In an example, a color separation that is performed in the printer pipeline may be optimized for a certain print attribute. The print attribute may comprise minimum ink usage. A color look-up table (or color separation table) 110 may be provided, comprising NPacs paired with certain color values. The color separation table 110 may be stored in a print system driver, for example a printer driver 111. The storage device 107 may store the table 110. The table 110 may be stored in software running on the computing device 103, and/or on a remote storage location 108. In this description, amongst others, a method of setting up such table 110 will be described, wherein second NP area coverages may be incorporated, that may be obtained from a predetermined halftone data chart 112 containing predetermined pairs of halftone data and corresponding color values that are optimal for a certain print system 100.

Certain features of the print system 100 may influence an outgoing image color for a given color input value, for example an input RGB value. For example, a specific ink set 105, and/or substrate 104 may influence the actual printed color. Therefore, the color separation table 110 and the predetermined halftone data chart 112 may apply to a specific print system 100, for example for a specific combination of a printer 102, ink set 105 and/or substrate 104.

The printing system 1 may employ a color separation interface and image processing system referred to as Halftone Area Neugebauer Separation (HANS).

FIG. 2 illustrates image processing of an example of the invention. An input image may be provided to the processing circuit 106 of the print system 100. For example the image may be received through a network or a data carrier. The input image comprises a plurality of pixels. It is processed by the print system 1 by identifying, 201, regions of an input image having characteristics of distinct printing requirements; classifying, 203, each pixel within each identified region based on the characteristic of the identified region; and applying, 205, a colour mapping, for example color separation, to each pixel according to the classification of the pixel to optimize each color mapping in accordance with at least one of plurality of attributes.

In an example, the step of applying the color mapping 205 may comprise receiving the device dependent RGB values of the pixel of the input image. The received RGB image may be mapped with the NPac's convex hull in the CIE XYZ color space.

The system 100 may map each of the XYZs onto an NPac. The matching NPac may be retrieved from the color separation table 110. For example, the table 110 may link NPacs to CIE XYZ values that are specific for the print system 100, i.e. printer 102, ink set 105 and/or substrate 104. A part of the NPacs may have been converted from halftone data that was obtained from the chart 112, wherein the respective corresponding color values may for example have comprised CIE XYZ, or may have been converted from another color value to CIE XYZ.

The respective NPacs in the table 110 are selected based on the classification of the pixel of an identified region so that the respective NPac is optimized for minimal ink usage and/or other print attributes such as, but not limited to, smooth transitions between colors, low cost per copy, color constancy against drop misplacement, drop size changes and/or perceived grain.

Other attributes that could be optimized are the robustness against the image quality artifact known as “decap”. Decap may arise because nozzles that have not fired for a certain amount of time need a number of firing events before recovering. The expression “firing event” refers herein to the action of one particular nozzle that fires or tries to fire a drop of ink during a firing step.

§ **Records shown**:
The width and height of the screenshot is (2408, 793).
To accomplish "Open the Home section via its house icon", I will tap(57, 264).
---
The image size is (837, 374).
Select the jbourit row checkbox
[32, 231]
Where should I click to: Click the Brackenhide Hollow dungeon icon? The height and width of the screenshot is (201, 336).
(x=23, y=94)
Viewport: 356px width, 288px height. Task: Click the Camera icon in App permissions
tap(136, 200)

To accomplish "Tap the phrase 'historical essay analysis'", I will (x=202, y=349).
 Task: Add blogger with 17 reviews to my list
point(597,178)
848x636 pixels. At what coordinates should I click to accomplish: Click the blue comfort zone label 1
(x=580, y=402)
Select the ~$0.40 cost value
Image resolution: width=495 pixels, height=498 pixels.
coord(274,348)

§ **Work to do**:
1. Retype the passage from the color separation text word for word, starting at "In an example, the" and ending at "XYZ color space.".
2. Echo the lines of the records, starting at the line containing "Select the ~$0.40 cost value" and ending at the line containing "coord(274,348)", both included.

§ **Solution set**:
1.
In an example, the step of applying the color mapping 205 may comprise receiving the device dependent RGB values of the pixel of the input image. The received RGB image may be mapped with the NPac's convex hull in the CIE XYZ color space.

2.
Select the ~$0.40 cost value
Image resolution: width=495 pixels, height=498 pixels.
coord(274,348)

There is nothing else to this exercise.